Have we spent all our options?

Dan Rodricks

January 14, 1991|By Dan Rodricks

We might already be past the critical point at which the momentum of circumstance and decisions has driven us into a war to free a small, oil-rich nation thousands of miles from American soil from one of the world's military maniacs. A flexing of the American muscle seems almost irresistible now. The president was handed the functional equivalent of a declaration of war by Congress because, by Saturday afternoon, the military effort to extract Saddam Hussein from Kuwait had reached critical mass.

For all their agonizing, there was little doubt that a majority of representatives and senators were going to back the president. With a huge force poised for attack, with an arbitrary deadline set for a military confrontation, with President Bush sticking hard to his demand for an unconditional withdrawal of Iraq from Kuwait, and with the Wacky Iraqi still barking his defiance, how could Congress have done otherwise?

The votes were far from unanimous, however. This was not the Gulf of Tonkin resolution. Three votes the other way would have kept Bush from victory in the Senate Saturday. The message there, and the message coming from across the United States and from Europe, was that support for Bush in this endeavor -- as in just about all aspects of his presidency -- is a mile wide and an inch or two deep.

His efforts up till now were worthy of praise. He united the world in condemnation of Saddam Hussein. The effort to isolate and strangle Iraq was working -- despite what the impatient say about sanctions. It was a tough, civilized, even elegant reaction the invasion of Kuwait. But war will be a vulgar overreaction. The president will not be able to hold the anti-Iraq coalition together by going to war. And even if we go to war, it must be short and not very costly -- or Bush will find all that he has worked for since August, and throughout his political career, unraveling in his hands.

The approaching deadline is a monster of our own making. It has a far-reaching psychological effect that will force otherwise reasonable men to make decisions for the sake of prestige instead of peace. Bush has said nothing to diminish the fear that he will act to validate, if nothing else, his nation's military power and its promise to police the globe for villains.

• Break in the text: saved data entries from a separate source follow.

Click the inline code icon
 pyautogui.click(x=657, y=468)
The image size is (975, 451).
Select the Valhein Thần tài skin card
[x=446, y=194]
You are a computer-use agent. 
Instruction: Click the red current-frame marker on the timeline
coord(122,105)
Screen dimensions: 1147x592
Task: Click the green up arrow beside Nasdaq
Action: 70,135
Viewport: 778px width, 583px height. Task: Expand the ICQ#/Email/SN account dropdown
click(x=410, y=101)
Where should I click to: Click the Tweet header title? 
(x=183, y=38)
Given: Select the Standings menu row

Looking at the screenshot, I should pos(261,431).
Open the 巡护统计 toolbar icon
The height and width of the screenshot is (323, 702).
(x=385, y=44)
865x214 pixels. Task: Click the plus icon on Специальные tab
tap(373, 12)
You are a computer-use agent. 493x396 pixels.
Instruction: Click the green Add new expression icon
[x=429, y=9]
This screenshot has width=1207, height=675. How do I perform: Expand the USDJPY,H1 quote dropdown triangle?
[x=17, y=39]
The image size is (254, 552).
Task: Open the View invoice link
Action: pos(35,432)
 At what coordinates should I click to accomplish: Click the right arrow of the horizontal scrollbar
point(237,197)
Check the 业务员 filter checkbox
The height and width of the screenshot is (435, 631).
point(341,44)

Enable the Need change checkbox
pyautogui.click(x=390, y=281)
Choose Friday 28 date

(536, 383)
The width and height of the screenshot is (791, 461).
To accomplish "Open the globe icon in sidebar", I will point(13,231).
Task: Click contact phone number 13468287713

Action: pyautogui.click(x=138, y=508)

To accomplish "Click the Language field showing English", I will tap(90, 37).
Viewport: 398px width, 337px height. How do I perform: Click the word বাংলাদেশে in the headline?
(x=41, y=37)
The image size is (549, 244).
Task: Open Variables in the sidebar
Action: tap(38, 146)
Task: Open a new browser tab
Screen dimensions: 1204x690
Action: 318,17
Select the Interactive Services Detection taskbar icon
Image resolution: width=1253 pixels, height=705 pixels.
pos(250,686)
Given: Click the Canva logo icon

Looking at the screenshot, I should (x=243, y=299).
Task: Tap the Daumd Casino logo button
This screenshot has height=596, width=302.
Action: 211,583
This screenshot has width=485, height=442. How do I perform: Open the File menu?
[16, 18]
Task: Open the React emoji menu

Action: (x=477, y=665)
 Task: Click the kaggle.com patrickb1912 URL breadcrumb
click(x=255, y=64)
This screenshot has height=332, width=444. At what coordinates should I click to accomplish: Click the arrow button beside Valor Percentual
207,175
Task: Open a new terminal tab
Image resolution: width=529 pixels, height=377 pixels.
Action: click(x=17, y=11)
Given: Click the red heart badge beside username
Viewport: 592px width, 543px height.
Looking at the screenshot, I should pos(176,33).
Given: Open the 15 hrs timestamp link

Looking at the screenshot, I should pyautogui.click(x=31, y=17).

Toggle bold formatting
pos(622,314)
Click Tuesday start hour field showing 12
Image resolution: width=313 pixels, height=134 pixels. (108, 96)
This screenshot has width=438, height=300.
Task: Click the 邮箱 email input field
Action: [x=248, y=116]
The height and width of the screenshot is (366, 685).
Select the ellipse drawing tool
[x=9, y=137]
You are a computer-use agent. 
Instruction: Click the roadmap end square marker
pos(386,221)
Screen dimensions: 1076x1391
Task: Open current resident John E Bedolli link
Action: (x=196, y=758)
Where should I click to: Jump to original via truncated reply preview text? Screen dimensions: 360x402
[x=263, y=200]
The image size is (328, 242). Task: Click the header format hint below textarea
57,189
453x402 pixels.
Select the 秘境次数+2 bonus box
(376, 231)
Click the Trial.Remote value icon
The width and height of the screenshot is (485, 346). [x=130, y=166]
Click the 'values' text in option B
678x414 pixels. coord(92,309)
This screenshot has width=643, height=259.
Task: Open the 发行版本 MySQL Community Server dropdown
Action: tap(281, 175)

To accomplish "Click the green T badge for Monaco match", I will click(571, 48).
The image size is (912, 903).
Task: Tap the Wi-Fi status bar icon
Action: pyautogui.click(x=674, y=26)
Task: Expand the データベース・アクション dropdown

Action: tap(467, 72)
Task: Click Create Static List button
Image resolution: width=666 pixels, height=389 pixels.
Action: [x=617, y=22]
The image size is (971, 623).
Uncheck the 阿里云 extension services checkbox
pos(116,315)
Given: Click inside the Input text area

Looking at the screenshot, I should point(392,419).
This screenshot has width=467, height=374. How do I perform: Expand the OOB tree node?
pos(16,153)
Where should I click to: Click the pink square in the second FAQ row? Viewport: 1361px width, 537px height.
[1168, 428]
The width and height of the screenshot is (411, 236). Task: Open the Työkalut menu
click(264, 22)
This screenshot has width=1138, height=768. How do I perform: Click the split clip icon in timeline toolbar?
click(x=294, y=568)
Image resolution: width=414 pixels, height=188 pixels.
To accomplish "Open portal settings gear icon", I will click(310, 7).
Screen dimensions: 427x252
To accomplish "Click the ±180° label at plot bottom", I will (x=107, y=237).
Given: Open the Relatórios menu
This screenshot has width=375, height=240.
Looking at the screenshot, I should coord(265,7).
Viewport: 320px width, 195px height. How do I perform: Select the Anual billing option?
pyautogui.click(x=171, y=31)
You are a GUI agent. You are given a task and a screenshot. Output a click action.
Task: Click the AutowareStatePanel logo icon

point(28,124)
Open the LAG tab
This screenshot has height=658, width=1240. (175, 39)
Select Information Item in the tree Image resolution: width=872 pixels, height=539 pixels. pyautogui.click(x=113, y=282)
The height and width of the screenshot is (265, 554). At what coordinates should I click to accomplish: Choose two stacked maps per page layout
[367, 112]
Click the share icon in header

For Saddam Hussein, however, the deadline seems to have done nothing but steel his defiance. He remains as lunatic as ever, unmoved by world opinion, determined to act on some sort of cultural machismo by taking on a bigger foe while the rest of the Arab world watches and, in some cases, cheers him on.

Those who have determined that Saddam is hell-bent for war have to ask themselves a serious question today -- if today is not too late for questions. If Saddam is truly mad, if he sees himself as waging holy war against the infidels of the West, how could a war with him be quick and decisive? Even with all of the multinational force's air superiority, the Iraqi forces will likely dig in for some long, bloody troglodyte war. We will have to kill a lot of Iraqi men and boys to make Saddam submit. And no one knows how many Americans could be lost in such an insane engagement.

You can run through the litany of reasons that have slipped off official lips in bits and pieces -- oil, Saddam's unbridled ambition to rule the Arab world, American jobs, the idea that powerful nations should not tolerate naked aggression against their smaller friends.

We have in our culture the idea that military force is an answer to large and complicated problems -- and that military power must remain a hallmark of American prestige. We still believe that we can have our way anywhere on Earth, even though the lesson of Vietnam was that we couldn't -- and that we shouldn't always try.

But with Grenada and Panama fresher in our collective memory, we are back to seeing military force as an answer in situations, such as the Persian Gulf, where the threat to national security is far-fetched.

Those who believe we should fight in the desert believe that by knocking off Saddam, the world will be a lot better off. Could be. Israel certainly would have fewer worries, and international terrorism would lose a Sugar Daddy. But will the United States be less dependent on oil after Saddam is gone? Isn't it easier to ask the world to boycott Saddam than to bomb Saddam? Hasn't Operation Desert Shield already put a bridle on his ambitions? Didn't we stop him from invading Saudi Arabia? Couldn't sharp intelligence and advanced military technology be deployed to keep Saddam from developing nuclear weapons?